Chicken Green Chili Stew
FEEDS 20
Ingredients
1 non-reactive large pot
1 1/4 cups of flour
1 1/8 cups of butter
1/8 cup of light olive oil
3 large bay leaves
1 1/2 large onion(chopped between fine and medium)
A bulb of garlic(sliced)
4 - 8 cups of 505 FLAMEROASTED GREEN CHILE
1 - 2 tablespoons of cumin
1 - 2 tablespoons of oregano
1 15oz can of fire roasted diced tomatoes(Hunts)
25 - 30 pieces of boneless, skinless chicken thighs
5 - 8 tablespoons of Better Than Bouillon roasted chicken base.
Salt , pepper and cayenne pepper to regulate heat and taste.
Business
Fire up the grill hot and sear the chicken thighs. A bit of char is ok. Don't cook all the way through. Set aside to cool. Then dice. Save any liquid and add to the stew as well.

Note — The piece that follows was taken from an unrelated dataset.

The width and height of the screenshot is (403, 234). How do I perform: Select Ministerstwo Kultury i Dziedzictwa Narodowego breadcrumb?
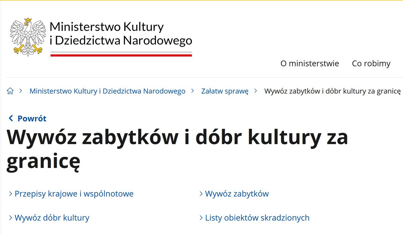click(x=107, y=91)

Place the fat, bay leaves, onion and garlic in pot and let simmer slowly for 15 minutes.
Turn heat to low, and incorporate the flour into the fat so it is as one. Stir in the tomatoes.
Then, stir in the 505 green chili. 4 or 5 cups for now.
Then, stir in 5 tablespoons of the Better Than Bouillon chicken
base. Then, stir in 1 tablespoon of the cumin and oregano.
Slowly start adding good quality water to the flour concoction.
Turn up to a medium heat.
When pot is half full of the simmering stew, add the diced chicken and accompanying liquid.
Keep adding water until the stew gets a stew consistency. Not too runny, not too thick.
Adjustments
This recipe is hit and miss depending on the quality of the cumin, oregano and green chiles. Sometimes the 505 chiles can be hotter than usual. It is not consistent.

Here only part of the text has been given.